From pv magazine Global
Beyond the batteries that will represent the bulk of the energy storage capacity needed to keep the energy transition moving forward, a variety of other chemical conversion processes promises to address needs for long-term energy storage, as well as a range of other smaller scale use cases in chemical production and other areas.
Hydrogen production is the leader in this space, and even this struggles to keep up with the costs and efficiency of batteries. However, a group of scientists working to understand the genetics of a bacteria called Shewanella oneidensis, say they have made a rare discovery that could open up pathways to engineering different bacteria to produce synthetic fuels from carbon dioxide and electricity.

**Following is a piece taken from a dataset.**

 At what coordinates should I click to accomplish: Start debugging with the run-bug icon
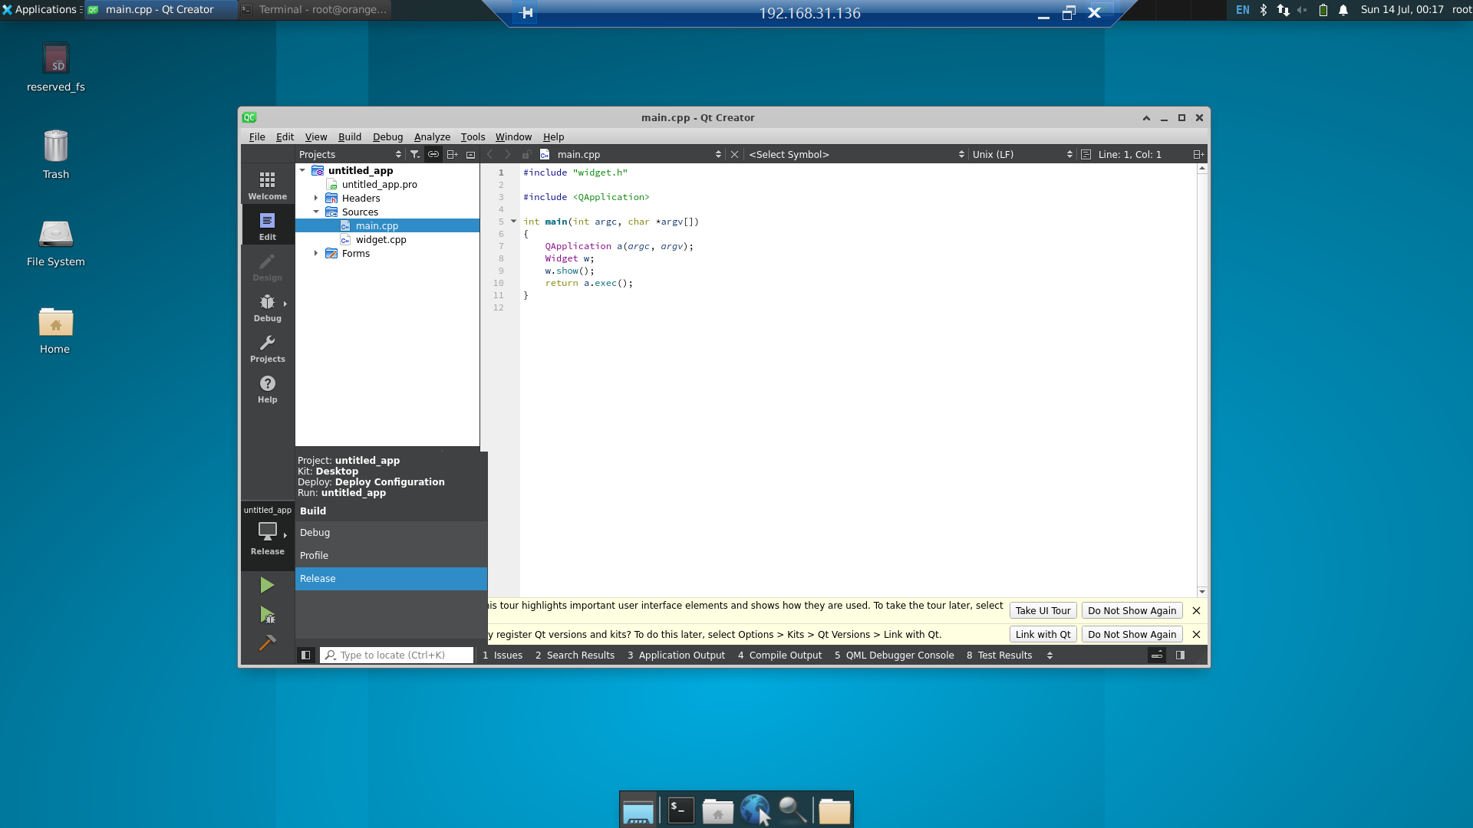coord(266,615)
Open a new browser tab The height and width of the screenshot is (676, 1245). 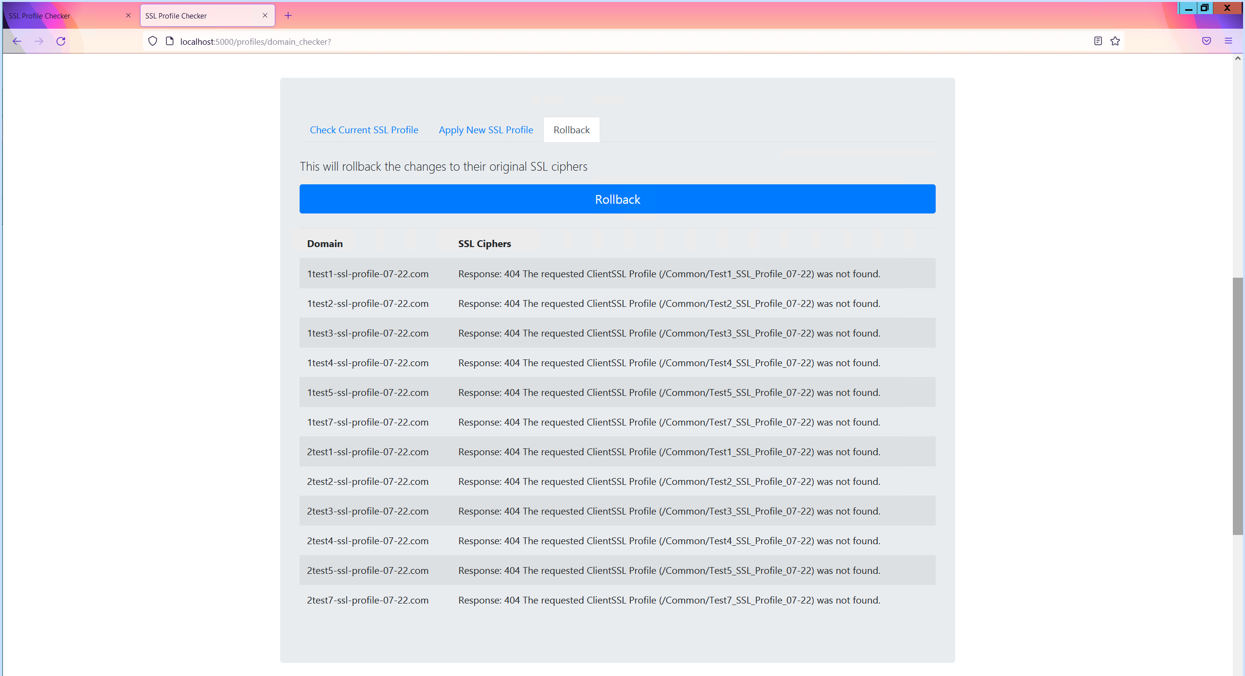point(288,16)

“There are only a very small number of microbes that can really store renewable electricity,” said Buz Barstow, assistant professor of biological and environmental engineering at Cornell University. “We want to make one. And in order to do that we need to know the genes that are involved in getting the electrons into the cell.”
The group created a technique it calls ‘knockout sudoku’, where it inactivates individual genes to determine their function. Using this, they were able to identify a new set of genes that is central to the initial electron uptake process that would make energy storage possible. “We found a lot of genes that we already knew about for getting electrons out of the cell are also involved in getting electrons in,” Barstow said. “Then we also found this totally new set of genes that nobody’s ever seen before that are needed to get electrons into the cell.”
The pathway for these electrons is outlined in the paper Identification of a pathway for electron uptake in Shewanella oneidensis, published in communications biology. The group found that the electron uptake process is highly efficient and could easily be scaled up. They were also able identify similar genes in many different bacteria. Barstow says he plans to experiment with adding the newly discovered genes to E-coli – since this is one of the most studied and well understood bacteria. The researchers also state several other pathways – optimising the shewanella oneidensis bacteria, and studying other metal-oxidising microbes, will be opened up by this research.
“Engineered bacteria powered by electrons opens the door for using renewable energy for making biofuels, food, chemicals, and for carbon sequestration,” the group concluded.